Converta em tabela Markdown os dados da linha que contém "View the 出价记录 bid records button" até a linha que contém "Action: [101, 52]", inclusive, com as colunas Nº e Linha. Deixe de fora as linhas em branco.

(Itens armazenados de uma coleção)
# # # # #

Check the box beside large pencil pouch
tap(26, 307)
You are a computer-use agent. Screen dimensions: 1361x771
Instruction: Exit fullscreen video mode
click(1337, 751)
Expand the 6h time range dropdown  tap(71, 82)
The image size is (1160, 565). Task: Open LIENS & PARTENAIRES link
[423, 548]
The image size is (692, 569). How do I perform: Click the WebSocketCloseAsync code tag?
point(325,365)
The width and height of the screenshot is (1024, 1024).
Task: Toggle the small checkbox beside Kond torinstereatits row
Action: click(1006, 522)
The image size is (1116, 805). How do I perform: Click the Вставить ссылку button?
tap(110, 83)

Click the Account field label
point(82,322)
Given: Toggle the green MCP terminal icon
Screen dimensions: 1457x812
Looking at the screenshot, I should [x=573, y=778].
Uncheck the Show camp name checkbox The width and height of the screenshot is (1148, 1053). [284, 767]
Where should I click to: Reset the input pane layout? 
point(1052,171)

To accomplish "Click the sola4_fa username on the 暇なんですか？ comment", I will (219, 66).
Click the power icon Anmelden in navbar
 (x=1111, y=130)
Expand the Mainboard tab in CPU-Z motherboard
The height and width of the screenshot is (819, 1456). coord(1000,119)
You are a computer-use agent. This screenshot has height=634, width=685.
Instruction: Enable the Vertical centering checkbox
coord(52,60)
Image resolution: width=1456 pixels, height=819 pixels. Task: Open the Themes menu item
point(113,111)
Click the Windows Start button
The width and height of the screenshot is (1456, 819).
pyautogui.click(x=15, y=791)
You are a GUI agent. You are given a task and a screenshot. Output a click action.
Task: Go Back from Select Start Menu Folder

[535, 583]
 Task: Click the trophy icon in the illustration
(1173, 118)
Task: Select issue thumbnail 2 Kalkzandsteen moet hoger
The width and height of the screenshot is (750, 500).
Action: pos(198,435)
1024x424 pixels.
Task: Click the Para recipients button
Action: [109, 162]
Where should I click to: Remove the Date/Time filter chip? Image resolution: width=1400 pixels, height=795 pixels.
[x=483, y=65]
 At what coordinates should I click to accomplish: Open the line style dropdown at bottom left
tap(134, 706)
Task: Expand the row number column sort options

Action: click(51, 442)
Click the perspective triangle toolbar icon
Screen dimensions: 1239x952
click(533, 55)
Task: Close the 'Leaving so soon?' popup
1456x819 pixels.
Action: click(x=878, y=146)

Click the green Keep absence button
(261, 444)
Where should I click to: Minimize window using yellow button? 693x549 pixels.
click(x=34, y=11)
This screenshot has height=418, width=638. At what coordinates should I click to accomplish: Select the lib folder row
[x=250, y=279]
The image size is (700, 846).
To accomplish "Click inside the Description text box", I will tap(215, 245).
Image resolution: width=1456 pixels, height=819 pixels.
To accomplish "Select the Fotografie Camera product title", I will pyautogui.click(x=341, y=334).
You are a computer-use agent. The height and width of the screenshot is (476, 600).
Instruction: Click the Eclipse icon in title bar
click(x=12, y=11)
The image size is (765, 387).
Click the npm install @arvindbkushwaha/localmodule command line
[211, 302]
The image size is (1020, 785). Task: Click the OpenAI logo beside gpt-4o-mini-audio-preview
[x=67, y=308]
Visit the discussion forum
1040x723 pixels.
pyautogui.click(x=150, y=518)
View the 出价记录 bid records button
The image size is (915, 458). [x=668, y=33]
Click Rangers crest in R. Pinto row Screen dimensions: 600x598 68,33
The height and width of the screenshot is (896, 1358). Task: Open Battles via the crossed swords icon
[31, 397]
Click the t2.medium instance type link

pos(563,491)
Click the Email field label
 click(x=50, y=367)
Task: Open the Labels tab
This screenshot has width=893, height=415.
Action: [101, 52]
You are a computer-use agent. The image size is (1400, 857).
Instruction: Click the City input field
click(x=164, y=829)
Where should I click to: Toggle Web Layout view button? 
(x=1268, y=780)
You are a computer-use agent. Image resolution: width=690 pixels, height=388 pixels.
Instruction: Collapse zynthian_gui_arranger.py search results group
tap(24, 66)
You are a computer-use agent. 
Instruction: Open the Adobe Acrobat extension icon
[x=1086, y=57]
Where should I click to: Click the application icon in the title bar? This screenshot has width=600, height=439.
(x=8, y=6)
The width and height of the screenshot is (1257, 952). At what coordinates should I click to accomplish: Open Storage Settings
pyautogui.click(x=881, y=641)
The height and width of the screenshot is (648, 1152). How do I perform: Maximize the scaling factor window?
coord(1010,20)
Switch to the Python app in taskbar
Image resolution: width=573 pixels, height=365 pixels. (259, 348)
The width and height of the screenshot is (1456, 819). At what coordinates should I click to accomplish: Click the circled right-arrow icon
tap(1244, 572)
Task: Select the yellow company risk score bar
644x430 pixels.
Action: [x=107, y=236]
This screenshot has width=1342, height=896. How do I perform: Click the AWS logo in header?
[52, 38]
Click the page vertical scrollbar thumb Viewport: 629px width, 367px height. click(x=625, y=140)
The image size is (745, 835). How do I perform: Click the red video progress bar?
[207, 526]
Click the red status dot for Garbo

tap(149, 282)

# # # # #

## Saída correta:
| Nº | Linha |
|---|---|
| 1 | View the 出价记录 bid records button |
| 2 | The image size is (915, 458). [x=668, y=33] |
| 3 | Click Rangers crest in R. Pinto row Screen dimensions: 600x598 68,33 |
| 4 | The height and width of the screenshot is (896, 1358). Task: Open Battles via the crossed swords icon |
| 5 | [31, 397] |
| 6 | Click the t2.medium instance type link |
| 7 | pos(563,491) |
| 8 | Click the Email field label |
| 9 |  click(x=50, y=367) |
| 10 | Task: Open the Labels tab |
| 11 | This screenshot has width=893, height=415. |
| 12 | Action: [101, 52] |